Your goal:
Repeat word for word the part of the film review below that opens with "Good Vibration is" and closes with "may become one.".

Text provided:
------

We are introduced in the atmosphere of the 70s by a number of newsreels of the period. While the flower power, pop, hippie movements were winning over much of the world with their message of peace and non-violence and with their music times were tough for Northern Ireland where the religious conflict entered in a violent phase which was going to leave more then 3000 people dead on all sides. Terri Hooley comes from a political involved family, his father was an idealistic Communist, and Terri loses an eye as a kid in a hate act. His great passion is however music, and with music he tries to bridge the gaps between communities, to bring together people around good and beauty, to what should be normality in a world of conflict and violence. And then the opportunity shows up, as he discovers the young people trying to escape the constraints of the society but also of the conventional culture and express themselves and their feelings in in the visceral and straight roughness of punk music. Hooley will help the emerging Northern-Irish punk bends record and distribute their music, and transform Belfast in one of the punk capitals of the world. Suddenly the city known in the news only for conflict and violence becomes a point of cultural interest, a stage for new and innovative music which crosses communities, religions, and haircuts.

Good Vibration is a simple and direct film about the power of music, about the capacity of doing good in evil times, about the beauty and necessity of escapism. Actor Richard Dorner draws a passionate portrait of a man who lives for music, who believes that music can bridge and heals. It is not an idealized portrait, as family life falls victim to Hooley's passion, and this aspect is not neglected. It's not a perfect film, some of the supporting characters could have been developed for example, but overall it's, well, a film that passes good vibrations. And there is a lot of music of course, I have never been a fan of punk, but I may become one.

According to the news a few months ago Terri Hooley was attacked and abused in his neighborhood in Belfast. Even if 30 years after the troubles the situation in Norther Ireland is much better than it was, healing and reconciliation may have their chance, sequels of the past still show up and the balance is still fragile. The Good Vibrations shop of Terri Hooley opened and closed a few times. Life has ups and downs, but good sometimes prevails.

------

Dataset content:

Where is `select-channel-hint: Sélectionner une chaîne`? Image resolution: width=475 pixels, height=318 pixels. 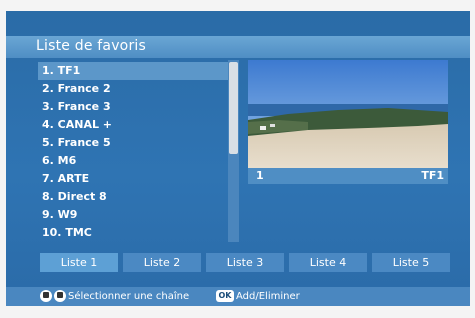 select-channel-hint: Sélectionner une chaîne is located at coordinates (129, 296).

------

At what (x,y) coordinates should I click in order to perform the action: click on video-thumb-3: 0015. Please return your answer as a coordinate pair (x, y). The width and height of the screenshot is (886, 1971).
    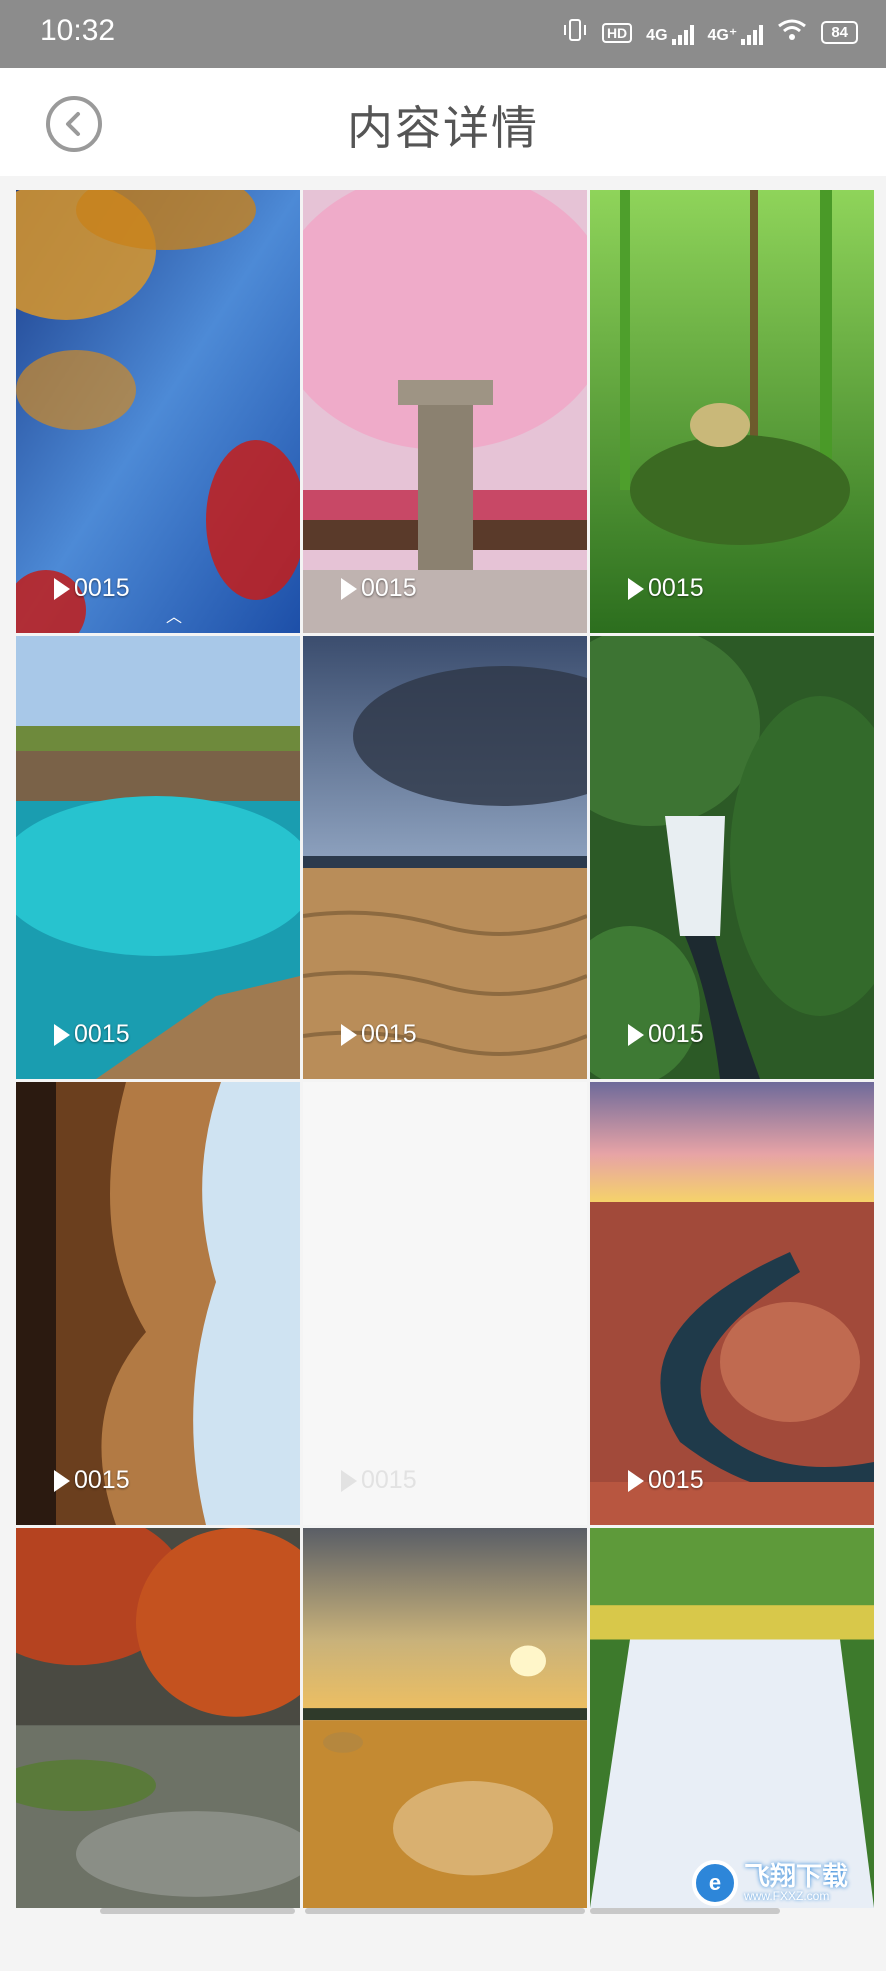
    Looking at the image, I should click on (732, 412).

------

Solution for this exercise:
Good Vibration is a simple and direct film about the power of music, about the capacity of doing good in evil times, about the beauty and necessity of escapism. Actor Richard Dorner draws a passionate portrait of a man who lives for music, who believes that music can bridge and heals. It is not an idealized portrait, as family life falls victim to Hooley's passion, and this aspect is not neglected. It's not a perfect film, some of the supporting characters could have been developed for example, but overall it's, well, a film that passes good vibrations. And there is a lot of music of course, I have never been a fan of punk, but I may become one.